The fact that the 2020 award was held online, and not as planned at the Löwenbräukeller in Munich, was not a major disadvantage to the public, unlike the developers, who presumably would have enjoyed a gala night in a row from an industry party.
However, in terms of video chat clichés, the night offered everything you can expect during home office hours: from the lost use of a lauder to the lack of sound in an award-winning jubilee to a short keyboard typing live in the air, because apparently someone has their microphone. It had not been turned off.
Appreciation of a career in electronic sports.
For the 2020 gala, the price of computer gaming was reinvented a bit, new “Player of the Year” awards were introduced.
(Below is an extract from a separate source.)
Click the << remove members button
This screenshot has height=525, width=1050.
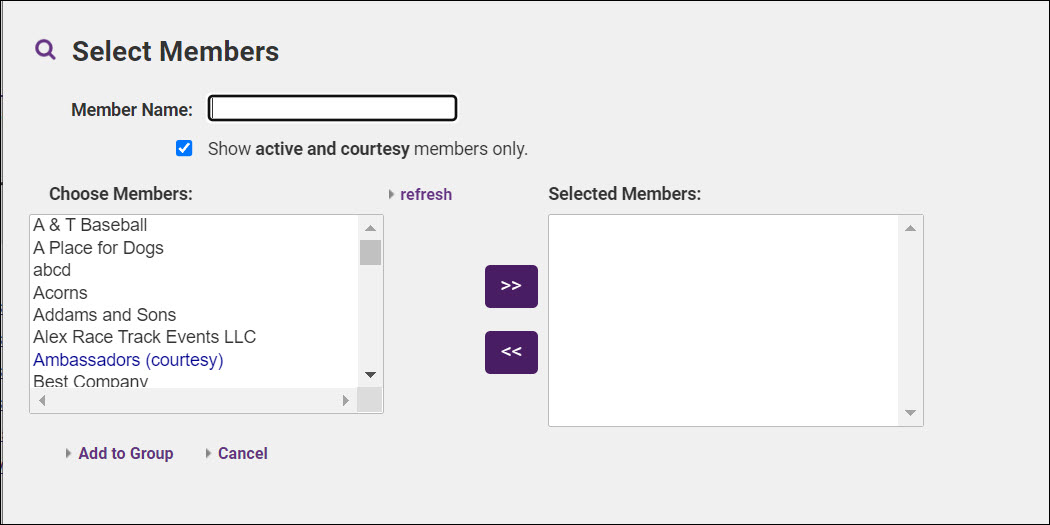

At the premiere of that category, former e-athlete Gob b alias Fatih Dayik was delighted to receive an award: in 2019 he had finished his long career as a professional counterattack player. (All other winners can be found in the box.)
Much smaller than usual, from the viewer’s point of view, one has to say: Fortunately, this time the proportion of speeches by politicians turned out to have something to do with the computer games industry. However, in this regard, the gala had a little flavor: this time, the Minister of Transport, Andreas Scheuer, expressed his opinion, as did the Bavarian Minister of State for Digital Affairs, Judith Gerlach, and Dorothee Bär, the Federal Government digitization officer. Under the program, Bavarian Prime Minister Markus Söder originally intended to be the lucrator.
With this alignment, the computer game award, which the federal government is organizing in conjunction with the industry association game and the Stiftung Digitale Spielekultur, appears to be politically firm in the hands of the CSU.